Persi un battito strada facendo, ma non capii il perché, insomma lui era un elemento particolare, era un bipolare allucinante, era anche un pervertito di merda. Però mi sapeva ascoltare; in diciassette anni di vita nessuno era mai stato così attento ai dettagli: a ogni sfumatura della mia voce, a ogni parola che usavo, a dove volgevo lo sguardo...poteva sembrare inquietante, ma mi faceva sentire importante, come se ogni mia parola fosse necessaria. Non gli davano fastidio i miei monologhi e non lo irritavano i miei sbalzi d'umore fuori luogo.

Credo di essermi addormentata verso le 10:00. Mi sono svegliata all'una perché ho sentito di nuovo bussare dalla finestra. Era lui, di nuovo. Non nascondo che mi fece piacere.

Si stese sul letto accanto a me, e iniziò ad accarezzarmi i capelli, poi mi chiese dolcemente: -Come ti senti?-

-Un po' intontita. Come facevi a sapere che avevo la febbre?-

-Non sei venuta a scuola, così ho pensato di fare un salto da te per vedere come stavi- mi stampò un bacio umido sulla fronte.

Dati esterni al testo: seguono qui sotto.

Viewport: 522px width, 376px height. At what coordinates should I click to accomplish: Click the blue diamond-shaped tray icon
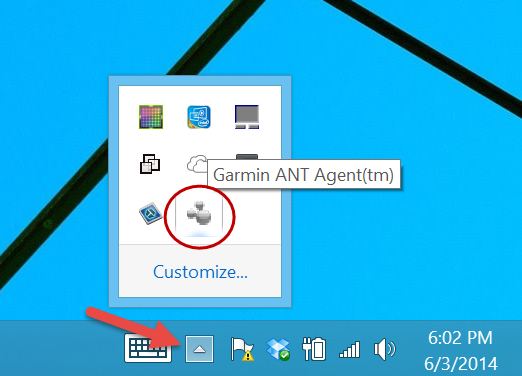coord(151,213)
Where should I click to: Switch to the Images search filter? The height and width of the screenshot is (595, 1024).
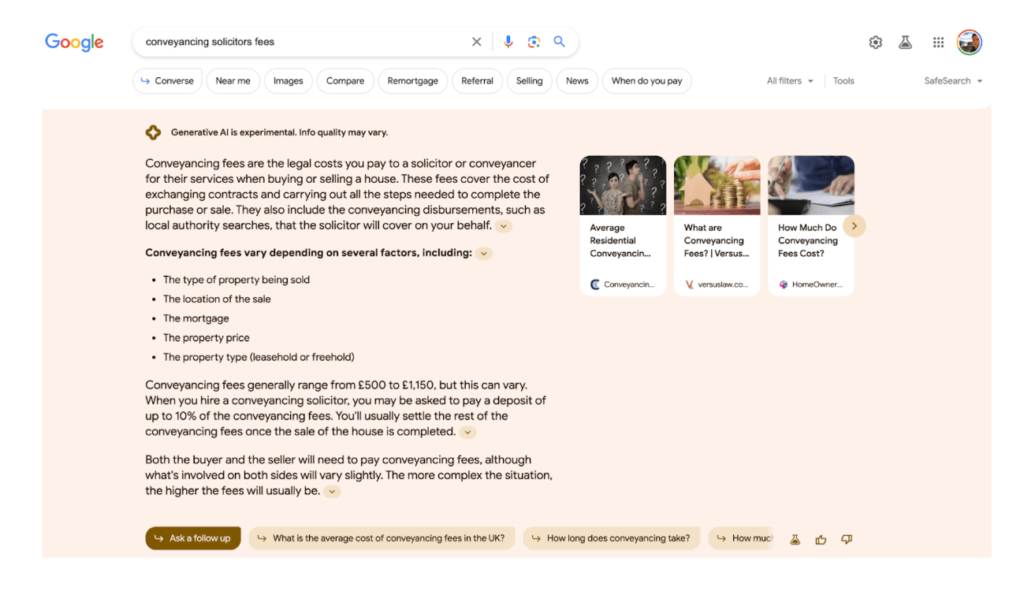point(288,80)
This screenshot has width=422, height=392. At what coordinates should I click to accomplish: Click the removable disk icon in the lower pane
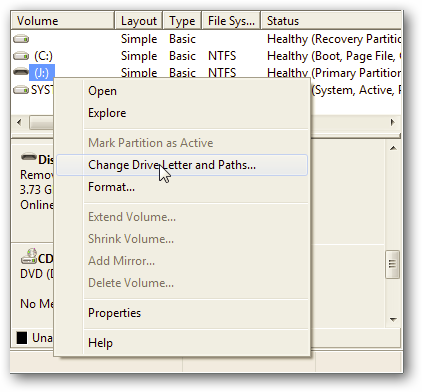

-Potresti prendermi dell'acqua?- balzò giù dal letto e si precipitò in cucina. Tornò meno di due minuti dopo con un bicchiere colmo d'acqua.

-Hai mangiato?- mi chiese

-No, tu?-

-Nemmeno...ti va se ordiniamo una pizza e la mangiamo insieme?-

-Ok- risposi poi mi ristesi sotto le lenzuola. Lui tornò a stendersi vicino a me -Scusa , ma così non viene la febbre anche a te?- biascicai sorridendo

-Nah...ho gli anticorpi io!- gridò fiero di sé, e non riuscii a fare a meno di ridere

-A quest'ora non dovresti essere a scuola... o con una puttanella delle tue?- cazzo, la febbre mi faceva delirare

-Mancava il professore, e poi cosa c'è... sei mica gelosa?-

-No- risposi come una bimba che fa i capricci, e mi voltai dall'altro lato. Lui mi strinse da dietro e mi stampò un bacio sulla nuca. -Comunque, per la cronaca, quelle che tu chiami puttanelle pagherebbero oro per abbracciarmi, e tu mi scansi? E comunque preferisco te a loro, perché posso parlarti senza correre il rischio di ritrovarti appiccicata al mio petto dopo tre secondi.

-Capito- mi preferiva a loro. Che voleva dire? Voleva più di un'amicizia? Non credo, ci conosciamo da due giorni, e poi lui se la fa con tutte...odio delirare.

Mangiammo la pizza poi parlammo di tutto: dei nostri progetti futuri, delle nostre famiglie, persino del nostro primo bacio.

Io gli raccontai che era stato fantastico, al chiaro di luna, con il ragazzo che mi piaceva, ma la verità era che non c'era ancora stato il mio primo bacio. Ero una che ci teneva a queste cose: ragazzo giusto, luogo perfetto, solo se mi sentivo pronta al cento percento.

Lui mi raccontò che il padre se n'era andato di casa quando lui aveva 13 anni, e che la madre viaggiava molto per lavoro, perciò non c'era quasi mai a casa.

Cameron aveva due personalità: quella di quando era in pubblico, e quella di quando era con me. Era dolce e accondiscendente, umile e simpatico, un ascoltatore perfetto. Mi piaceva dire che in pubblico era Cameron Hamilton, con me era lui e basta.

Solo quando ero con lui le labbra mi pulsavano per il bisogno di toccare le sue. Solo quando ero con lui, non me ne poteva fregare di meno di chi c'era intorno.

Fino a quel momento non avrei mai pensato di avere un rapporto del genere con nessuno, ma con lui era diverso.

Quella sera verso le nove mia madre mi chiamò per dirmi che sarebbe dovuta partire per un reportage improvviso.

Iniziò a balenarmi in testa l'idea di chiedergli di farmi compagnia per la notte, ma sembrava un pensiero troppo audace per Hope Evance. Comunque alla fine glielo chiesi: -Senti, ti andrebbe di rimanere con me per stanotte?- sembrava sorpreso. Mi guardava di nuovo come il Bianconiglio.

-Ok, però io dormo in boxer, ti dà fastidio?

-Se tieni le mani a posto no.

Ci addormentammo con le mani unite, il suo petto contro la mia schiena. Sembravamo una coppietta di quelle ciccipucci, ma in realtà io non sapevo neanche se eravamo amici.

Dormimmo abbracciati, e in un certo qual senso era meglio che fare l'amore.

Ah...inutile dire, che sorrisi anche quella notte.